6:30 p.m.: The Clayton County Board of Commissioners meets. On the agenda: $3,929,129 in federal Housing and Urban Development (HUD) Rescue funds to address homelessness; authorize $1,321,428.57 from the Georgia Public Library Service to add a maker space, children’s activity area, and meeting room by enclosing the Riverdale Library Courtyard; $30,000 match for the Huie Nature Preserve to add a Scout Lake Group Camping and Nature Center; an MOU with Goodwill of North Georgia to provide training classes; an eminent domain condemnation of certain properties from the Flint River Bridge to Winter Valley Court for the Valley Hill Road widening project; new employment agreements for Chief Operating Officer Detrick Stanford and Chief Financial Officer Ramona Thurman Bivins (transparency note: Bivins’ husband, Charlton Bivins, is a member of The Clayton Crescent, Inc.’s Board of Trust); and. aresolution of support for Southern Regional Medical Center applying for state funds “to
increase resources and retain and support its personnel in providing healthcare for the citizens in Clayton County.” Appointments are pending for vacancies on the Behavioral Health (Davis), Zoning Advisory (at-large), and Library (Hambrick) Boards.

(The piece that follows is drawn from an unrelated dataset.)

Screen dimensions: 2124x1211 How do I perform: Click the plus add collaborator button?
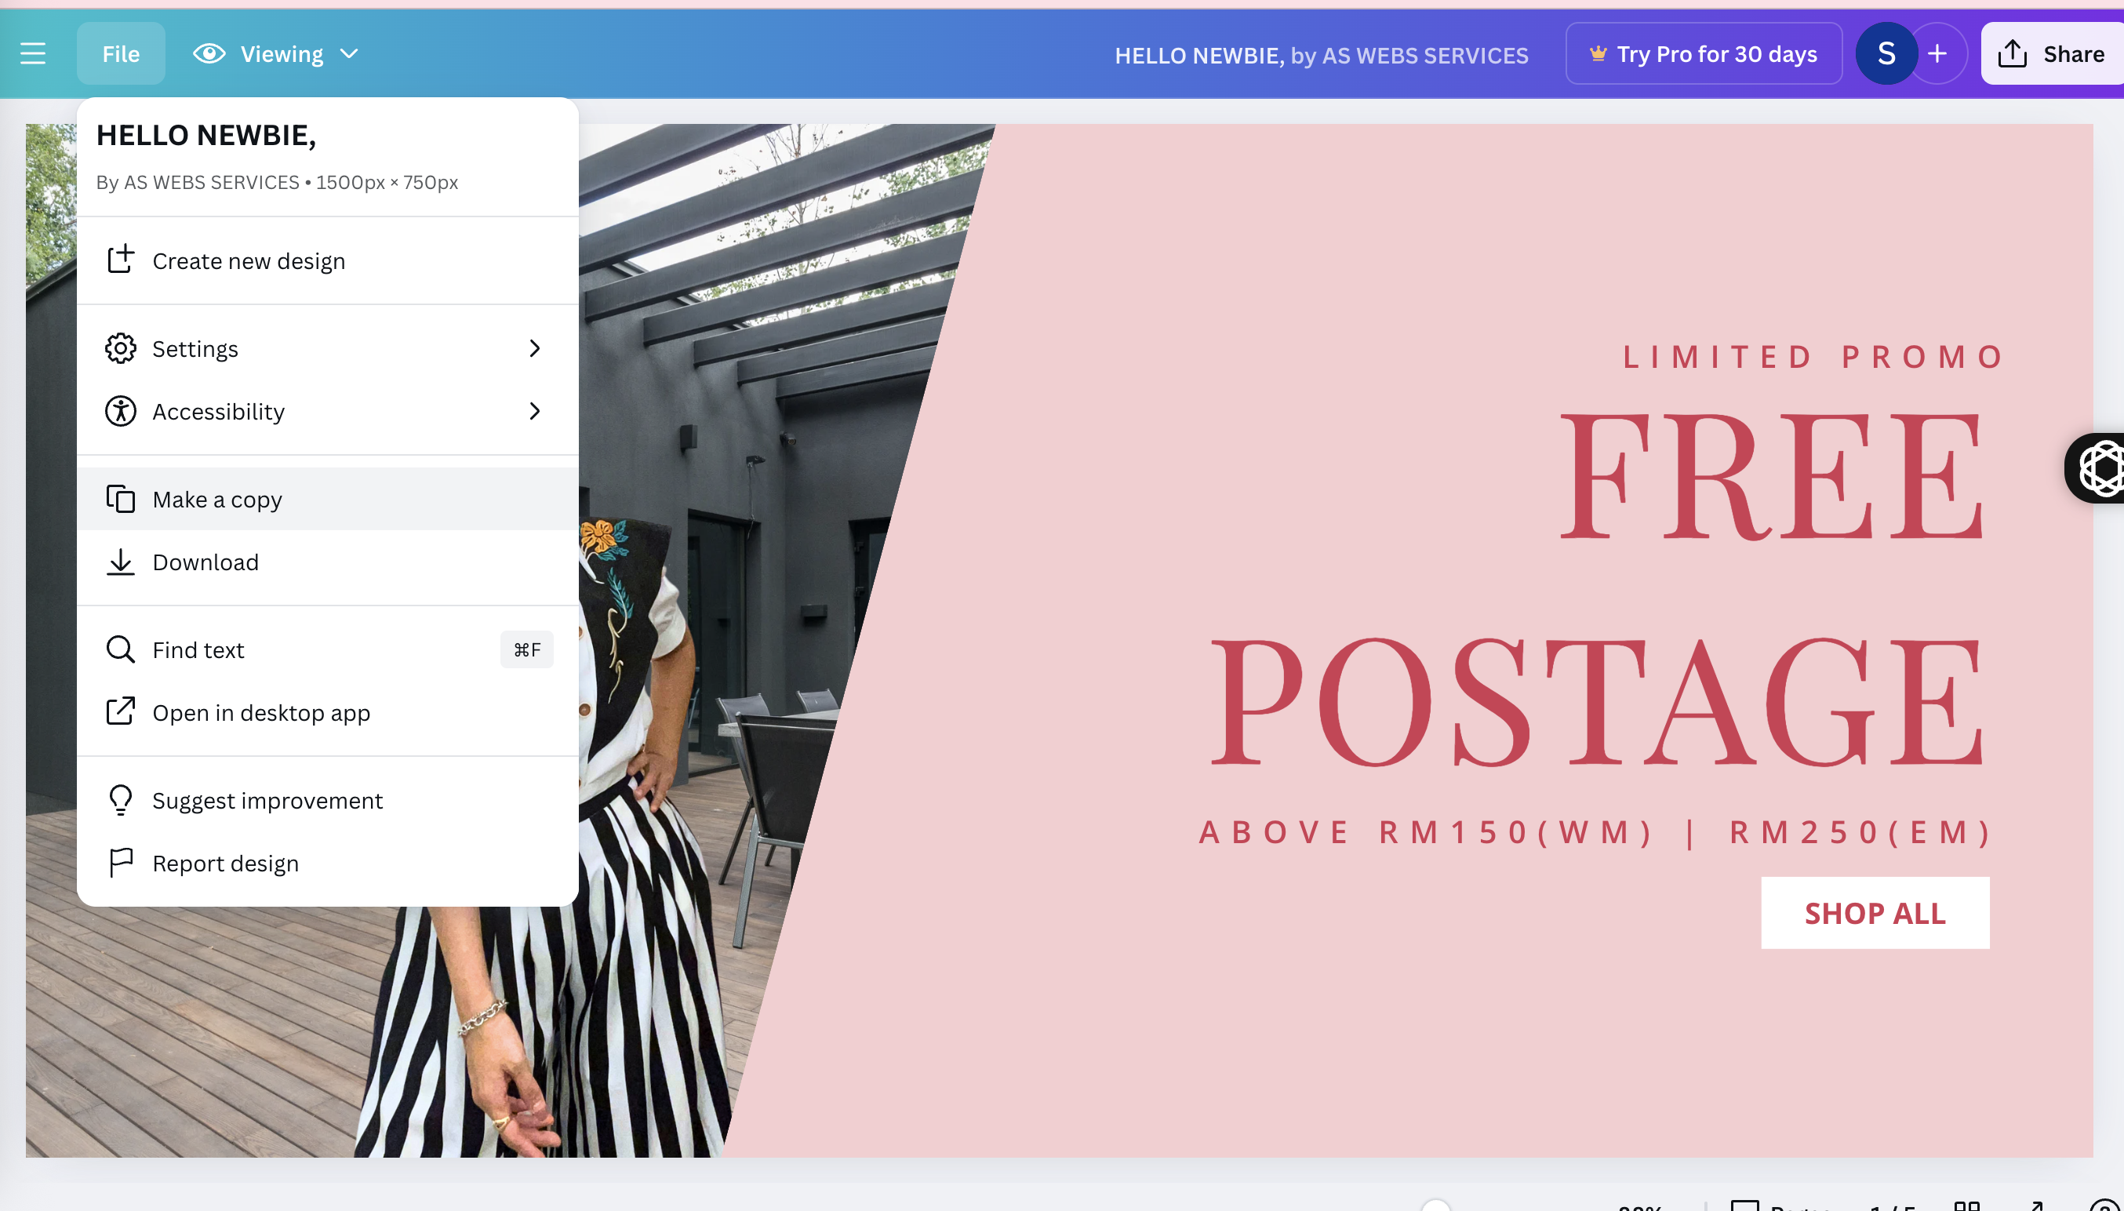1938,54
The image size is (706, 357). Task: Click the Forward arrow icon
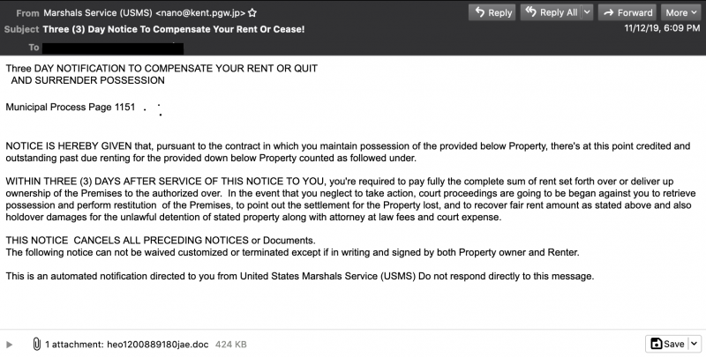point(609,12)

The October Veteran of the Month is retired Air Force Technical Sgt David A. Vollmer.

Wednesday, October 6

4:30 p.m.: The Jonesboro Design Review Commission holds its regular meeting. On the agenda: a new three-building complex, the Jonesboro Logistics Center, at Jonesboro Road, Old Morrow Road, and Raymond Street (parcels 12049C D002 and 12049D A006); a new panel sign in the Historic District for Total Lifestyle Change, 177 N. Main Street (parcel 13240D C004); a new sign panel for Main Street Grocery Mart, 281 N. Main Street (parcel 13209C C003); and renovation of an existing business for a restaurant at 234 S. Main Street (parcel 05241D D008A).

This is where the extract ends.